TASK PROMPT: Could you give the records below again exactly, without the pictures?

[Dataset entries]
___

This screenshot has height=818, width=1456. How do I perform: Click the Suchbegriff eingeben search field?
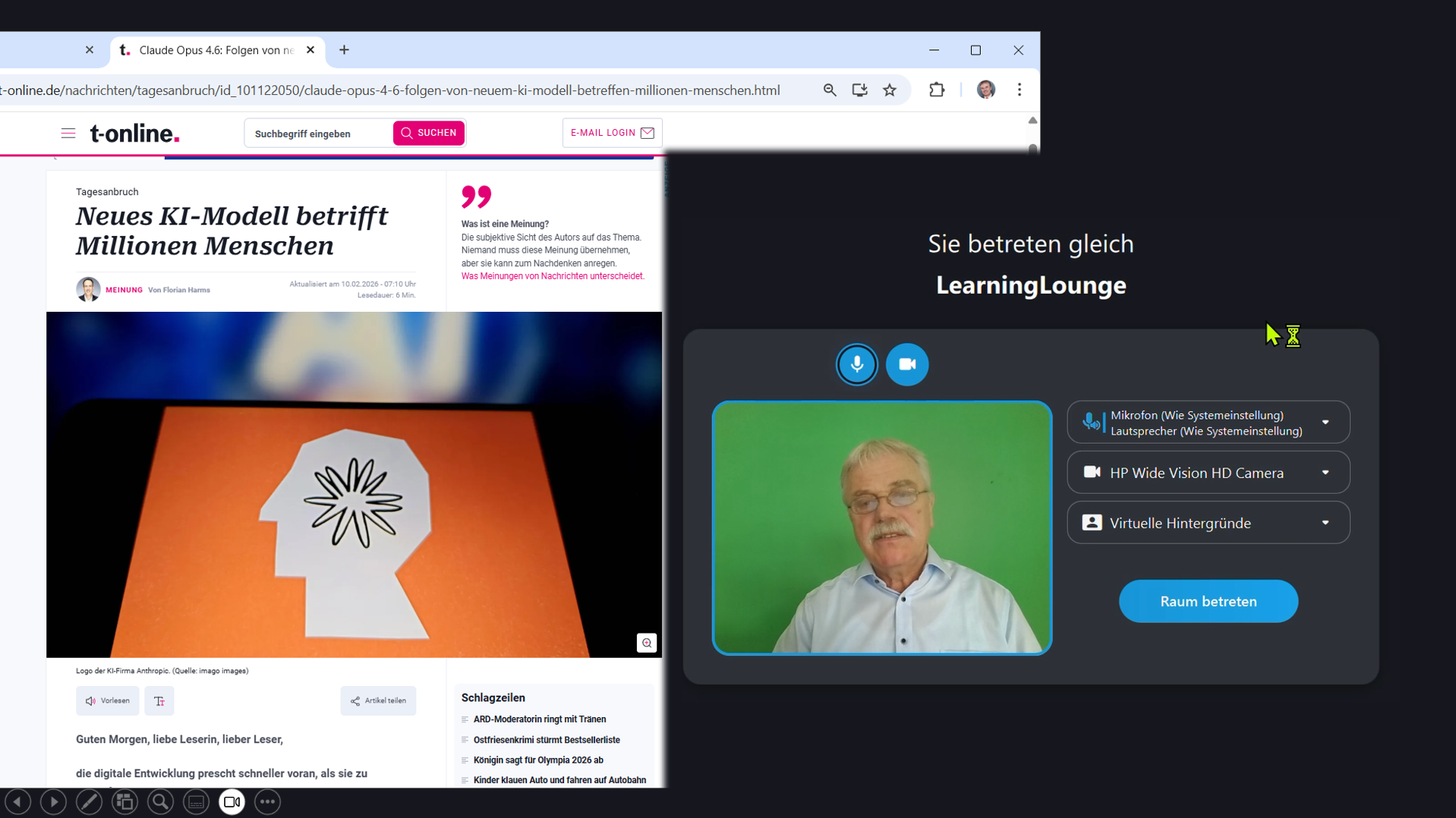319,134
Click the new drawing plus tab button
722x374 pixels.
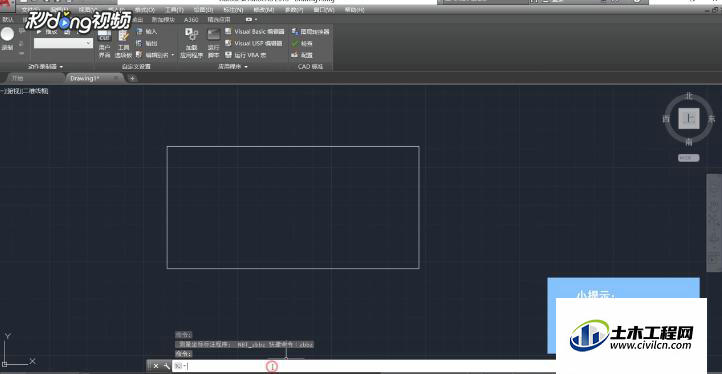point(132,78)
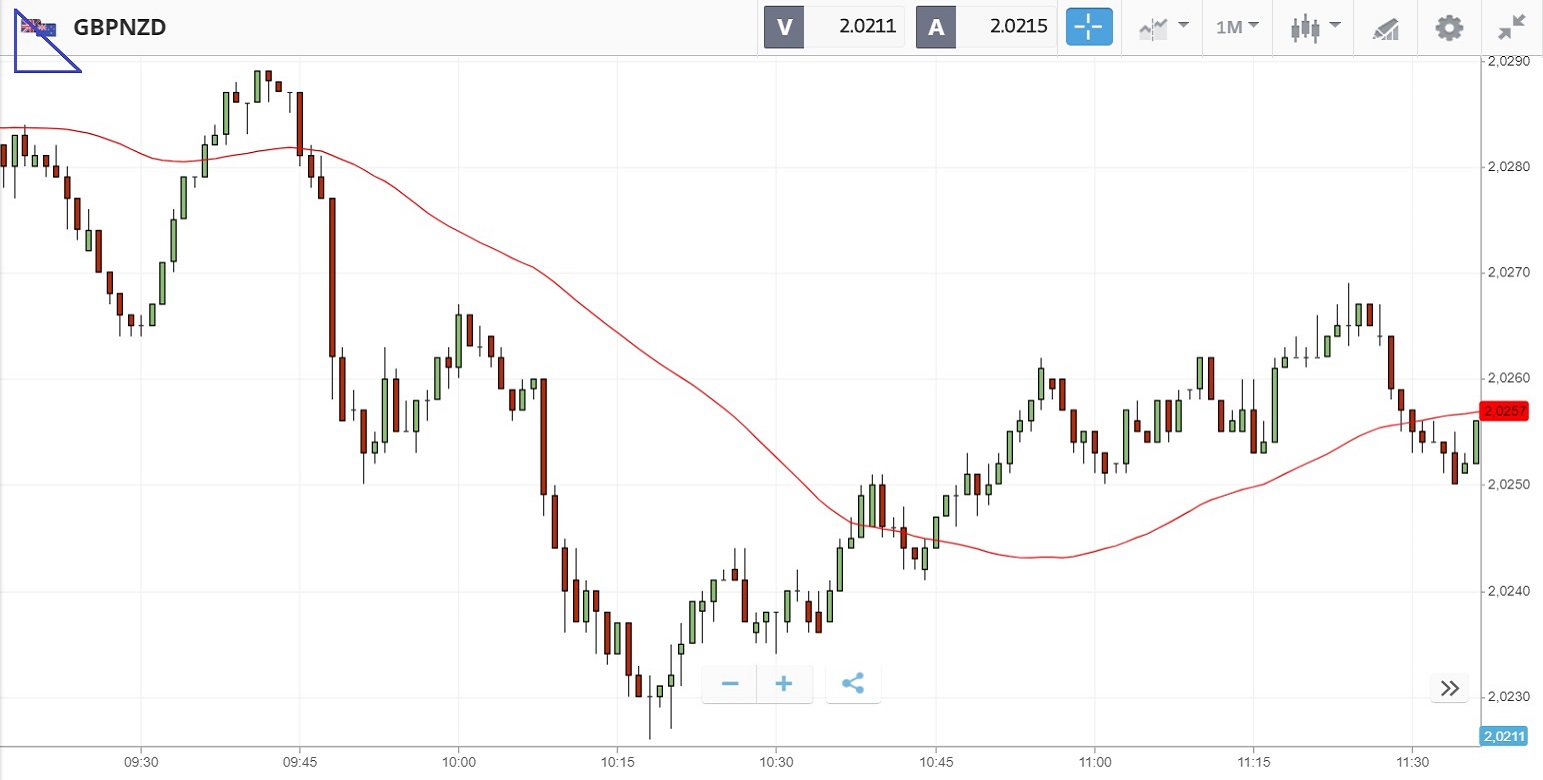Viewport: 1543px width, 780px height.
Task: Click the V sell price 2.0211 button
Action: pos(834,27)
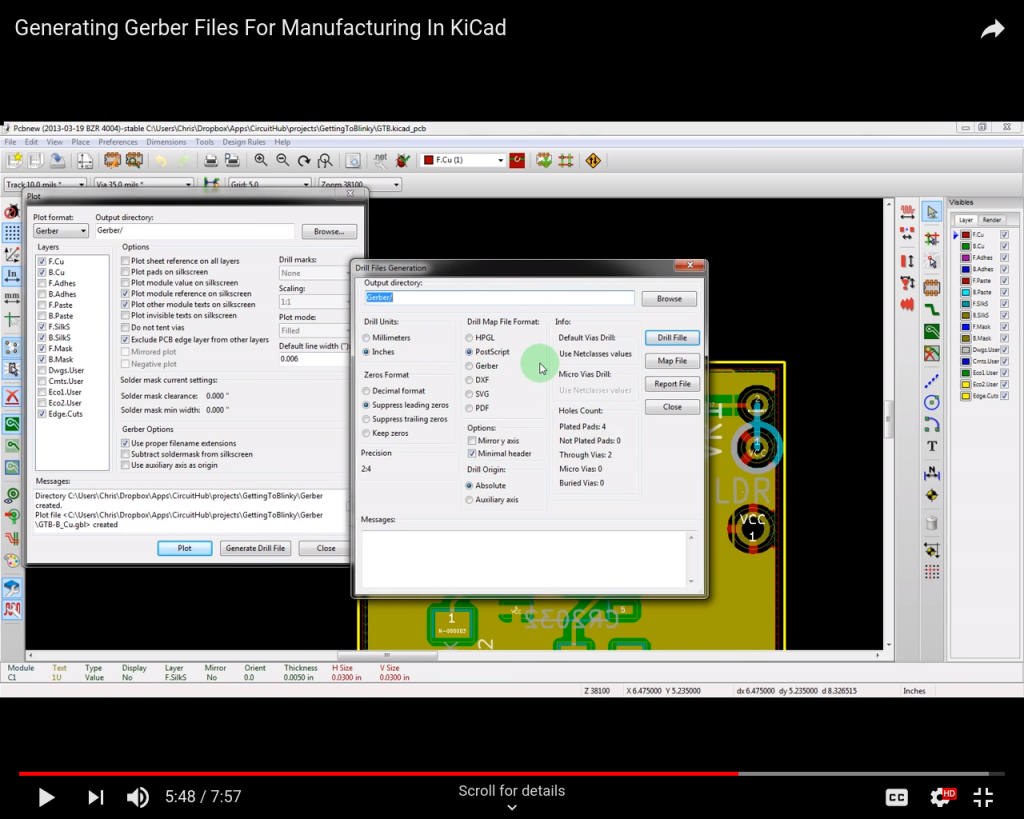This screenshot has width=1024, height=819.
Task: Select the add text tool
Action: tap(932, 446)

___

TASK RESPONSE:
This screenshot has height=818, width=1456. How do I perform: Click the Suchbegriff eingeben search field?
319,134
Click the new drawing plus tab button
722x374 pixels.
point(132,78)
Viewport: 1543px width, 780px height.
Task: Click the V sell price 2.0211 button
Action: pos(834,27)
This screenshot has width=1024, height=819.
Task: Select the add text tool
Action: tap(932, 446)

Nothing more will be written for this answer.